Appreciation is the most powerful drive towards a good behavior. If a child does well, express overwhelming appreciation right away because when we appreciate them, it gives them a sense of worth. Show appreciation even in the simplest things they do. If you ask them to get something, immediately say thank you with a smile and let them feel that they have been a great help. Just like you, your child find ways to impress you that’s why it would be best be pleased about it. The more we appreciate their good deeds, the more motivated they will become in behaving better.

Affection

All of us wants to be loved, especially children. They continually find ways for them to be lovable. They are thirsty for your affection that’s why they find ways to catch your attention. You must always remember that love is the foundation of a lasting relationship. So, if you are nuts about good parenting, start by showing oodles of affection because if they don’t get it from you, they will find love somewhere else.

Acceptance

Showing unconditional acceptance provides your child a sense of belonging and security. Accept and be grateful for who he is. You are his parent, his own flesh and blood. If you can’t accept him the way he is, nobody else will.

Good parenting can never be learned anywhere. It is within you. Although books and numerous resources are readily available, but always remember that they are not made to alter your actions as a parent. They only serve as guidelines. Good parenting still lies in your hands.

The most effective parenting styles

Effective parenting technique is a puzzling topic that sometimes burnt out experts, and became a topic of brewing debates. However, developmental psychologists only began to study parenting and its influences on children in the 1920's. Most experts studying the most effective parenting technique rely on the concept of Diana Baumrind's three parenting styles, in which was found the authoritative parenting style to be the most balanced and healthiest.

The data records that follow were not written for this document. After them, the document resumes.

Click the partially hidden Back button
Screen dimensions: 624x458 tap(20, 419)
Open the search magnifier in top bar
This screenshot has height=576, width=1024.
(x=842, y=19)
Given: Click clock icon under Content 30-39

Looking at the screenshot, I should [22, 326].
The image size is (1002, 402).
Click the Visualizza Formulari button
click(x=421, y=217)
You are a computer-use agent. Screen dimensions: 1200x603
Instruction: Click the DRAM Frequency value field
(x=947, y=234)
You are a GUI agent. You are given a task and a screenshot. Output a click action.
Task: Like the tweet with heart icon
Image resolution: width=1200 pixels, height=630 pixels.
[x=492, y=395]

Parenting can be seen as broad and limitless, when taking into consideration the differences in family values within the context of the norm, religious concepts, and many other ideals that shape the way parents deal with their children. Yet, failure in parenting cannot be solely blamed on specific instances but is seen as a typology of general practices of parents.

So what is the effective parenting technique? As broad as it might sound, authoritative parenting combines parental responsiveness and parental demandingness vis-ŕ-vis the age of a child. Parental responsiveness describes a parent's intent to foster self-regulation, individuality, and self-assertion by being supportive of and adjusting to a child's needs and desires. Parental demandingness relates more to controlling a child's behavior that is seen as inappropriate, and a parent's willingness to enforce gentle disciplinary efforts, and confronting a child who intentionally disobeys or has committed a mistake.

You can do age-specific activities or discipline in order to set limitations but not to a point of taking full control over your child's life. Parents, themselves, need to acknowledge differences in personality styles, ideas, and life perspectives especially when a child has grown into an adolescent.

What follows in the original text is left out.